• **本文抜粋**
作文コンクール 
くらしの文集

 

5年生の作品

5年生  「小さな親切」運動賞

自分のためだれかのため

荘山田小 五年 佐々木 葵 希

「葵希ちゃんのかみのびたね。ヘアドネーションするのね。だれかのためにき付するってやさしいね。」
こんな会話をするたびに、わたしのむねはえぐられる思いがした。なぜなら、最初はだれかのためではなく自分のためだったからだ。
 わたしは小学三年生の春、手術をした。頭に小さなできものができたので、入院して取ることになった。大人なら、日帰り手術でいいみたいだけど、まだ子どものわたしは、動くとあぶないから全身ますいでの手術になった。二はく三日、最初はお母さんとずっといっしょにいられて、旅行気分でうれしかった。だけど、手術の日になると、だんだんこわくなってにげだしたくなった。いよいよ手術時間になってかんごしさんが、むかえに来てくれた。手術室までは歩いていった。その足はとても重く感じた。かんごしさんが、
「お母さんは、こちらでお待ちください。」

• **元データ**
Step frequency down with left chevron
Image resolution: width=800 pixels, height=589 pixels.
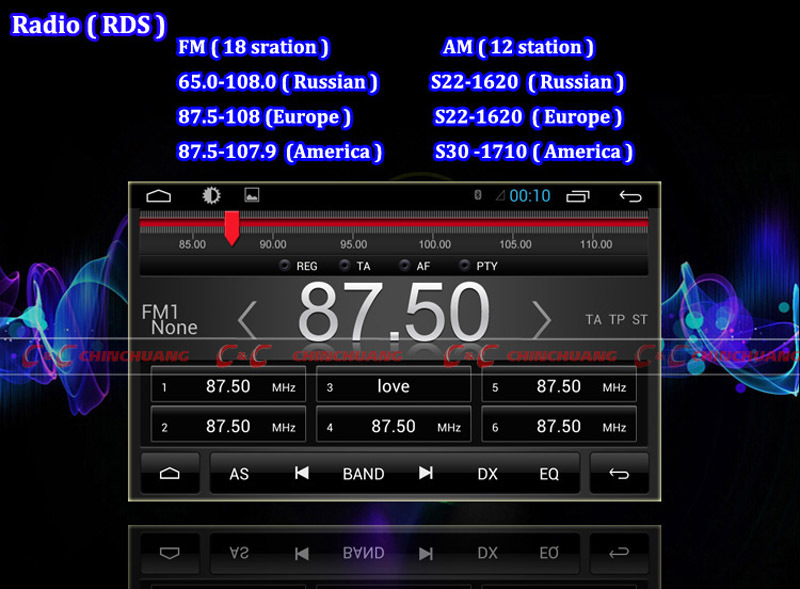pyautogui.click(x=247, y=320)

• **取り組む課題**
• A. 作文によると、筆者が手術を受けたのはいつですか。
• B. 次の(i)〜(iii)が作文の内容と合っているかどうかを、それぞれ「はい」か「いいえ」で答え、根拠となる本文の言葉をそのまま引用してください。(i) 筆者は日帰り手術を受けた。(ii) 入院は二はく三日だった。(iii) 筆者は手術室まで歩いていった。
• C. ヘアドネーションについての作文を、最後の文の後から続けて書いてください。
リストは使わなくてかまいません。

• **課題の解答**
• A. 小学三年生の春です。

• B.
(i) いいえ。「まだ子どものわたしは、動くとあぶないから全身ますいでの手術になった」
(ii) はい。「二はく三日」
(iii) はい。「手術室までは歩いていった」

• C.
と言うと、わたしはもっとこわくなって、お母さんの手をぎゅっとにぎって、はなせなくなった。そしてなみだがぽろぽろと出てきた。するとかんごしさんが
「こわいよね。でも先生がすぐ取ってくれるから大じょう夫よ。」
となみだをふいて、わたしの手をにぎって手術室まで連れて行ってくれた。そして手術のベッドにだっこして乗せてくれた。そこからは手に注しゃをしたことしか覚えていない。気づいたら部屋のベッドの上だった。
「葵希ちゃん、葵希ちゃん?」
とお母さんの心配そうな声がしてわたしは気づいた。
(あっお母さんの声だ。手術はどうなったのかな。)
と思った。そこからしばらくすると、先生やかんごしさんが来てくれて手術はうまくいったこと、しばらくボーッとするけれど、大じょう夫なことを言って帰っていった。それを聞いて安心して、そこからまたしばらくねていたみたいだけど、おなかがすいて目が覚めた。
「お母さん、何か食べたい。」
と言って起き上がった。すると、ねていたところにたくさんのかみの毛がどさっとあった。
(えっ、このかみ。わたしのかみの毛じゃないよね。)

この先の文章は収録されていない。